The objective was to increase the RAM for easy adoption for our customers to to ease their shift to a chiplet’s multi-die. So where are we today with multi-die systems? The usage today is driven by a large measure by data centers. All of you are aware of that. But there is a shift towards chiplets in other segments as well. Other speakers talked about automotive.

The 2.5D chiplet based approaches trending in the automotive sector, and in the mobile sector, where form factor is important, 3D chiplet based designs are trending. There are other sectors where cost is important. For example, we see the user organic interposers UCIe was a seminal standard.

More work needs to be done. For example, expanding this protocol, this standard to stacking. Standard languages and standardization for capturing rules for testing test methodologies are important, among others, that so standardization remains an important area that we need some progress on. Productivity, I talked about that there are lots of opportunities, including full automation in the 3D space, design space optimization, and in the 3D model, the multi-die system itself, a generalized solution for logic-on-logic stacking, as well as adoption of from end-to-end automation. Now, if you see if you take a note, or take a pause to see what we have today, there is a significant demand for large, complex designs. You hear about silicon everywhere, silicon to software.

Customer is building their own silicon for different solution. All of this is driving the growth of the semiconductor industry. So the demand is available. and if you look at the benefits of multi-die systems, they cater to this demand very well. Low cost, high yield, time to results, mix and match configurability, flexibility of the dies, modularity, etc. If you look at the enablers terms of end-to-end technology, stack in advanced packaging, ecosystem, AI, etc.

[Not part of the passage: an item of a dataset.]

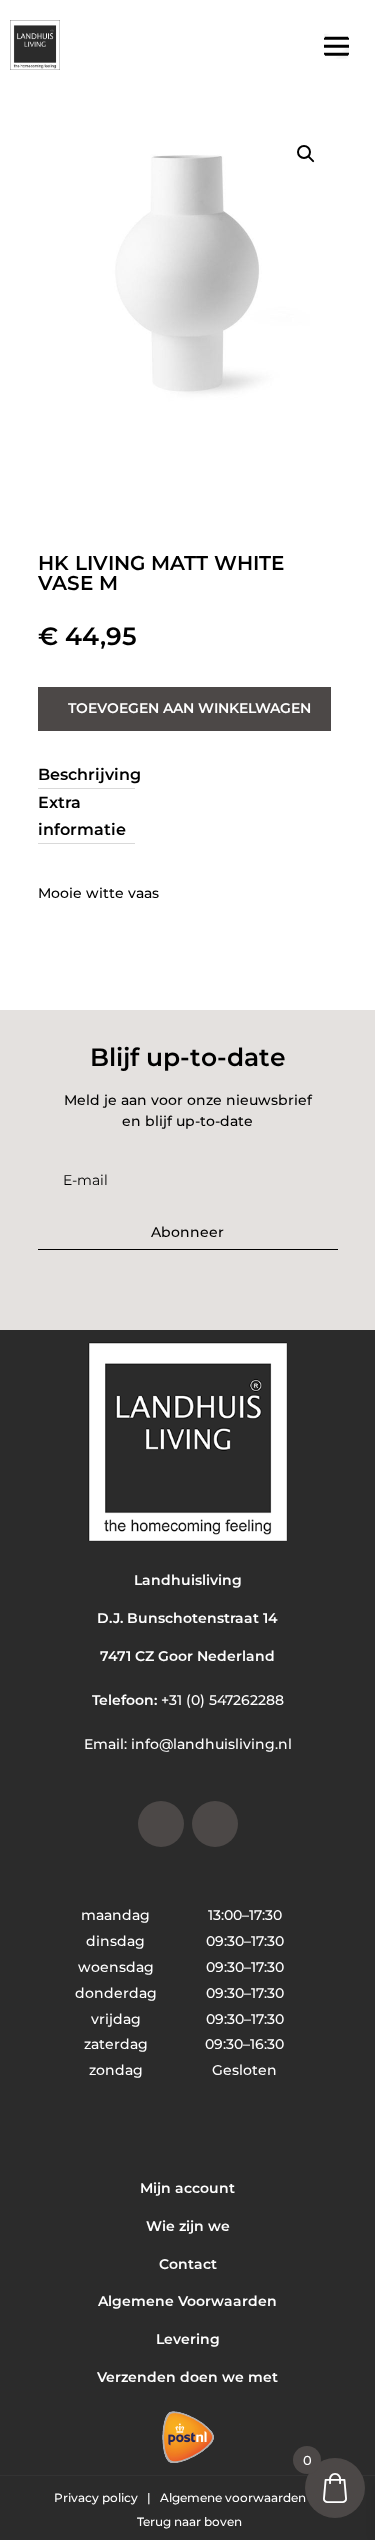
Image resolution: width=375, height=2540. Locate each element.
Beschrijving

that is available today, of course, a lot more work, a lot of investment is needed. It it seems that now is a time where we will see a significant growth in the usage of the chiplets and multi-dies. And let me leave you with this note. That the more designs that use chiplets this in turn will have a positive feedback cycle which will induce more investment, more research, more advancements in this whole ecosystem of chiplets and multi-dies, which in turn will fuel more usage. And it seems to me that we are at this point today, this inflection point today. So the time is now.

Let's work together to make it happen.